**Problem**
Give the number of lines in the material below that contain the word "screenshot", and nothing else.

**Data in this exercise**
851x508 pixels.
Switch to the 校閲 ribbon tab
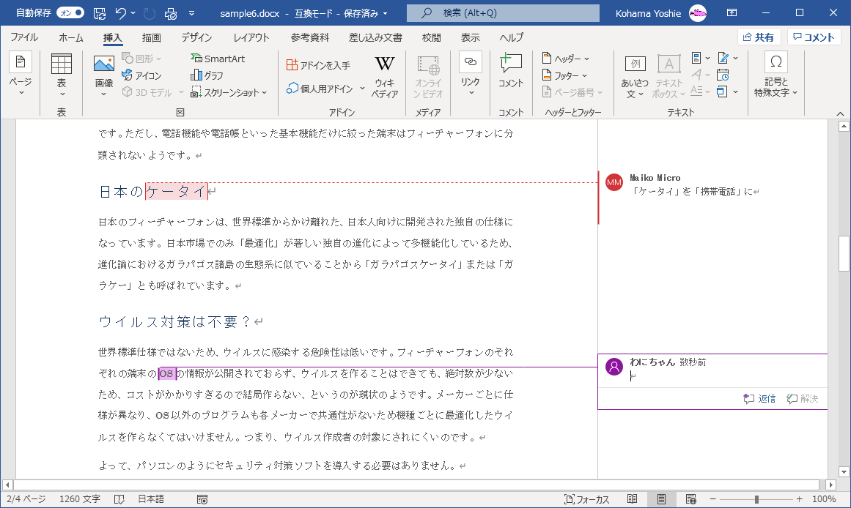pyautogui.click(x=430, y=37)
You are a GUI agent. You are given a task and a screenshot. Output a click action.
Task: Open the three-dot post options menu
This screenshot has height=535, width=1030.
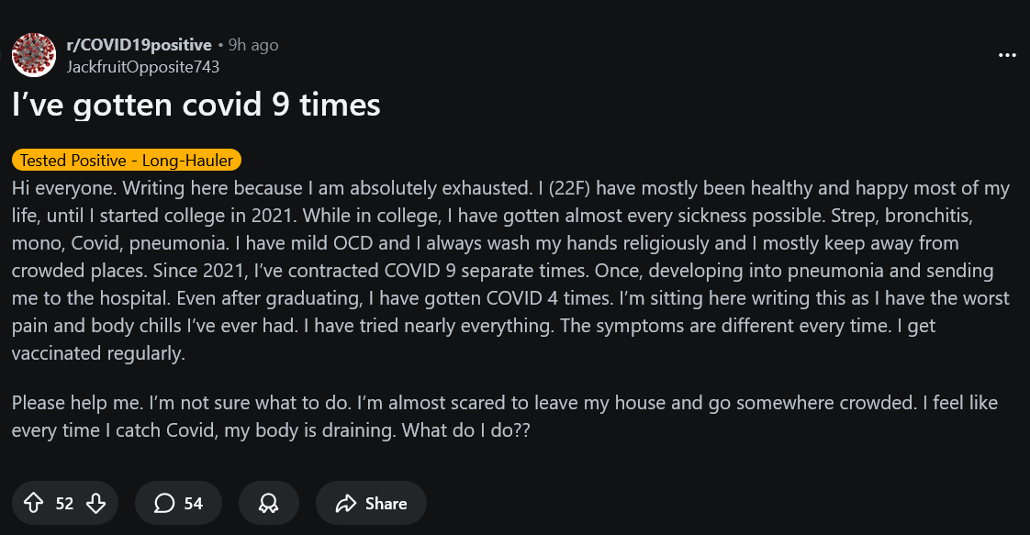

**Result**
2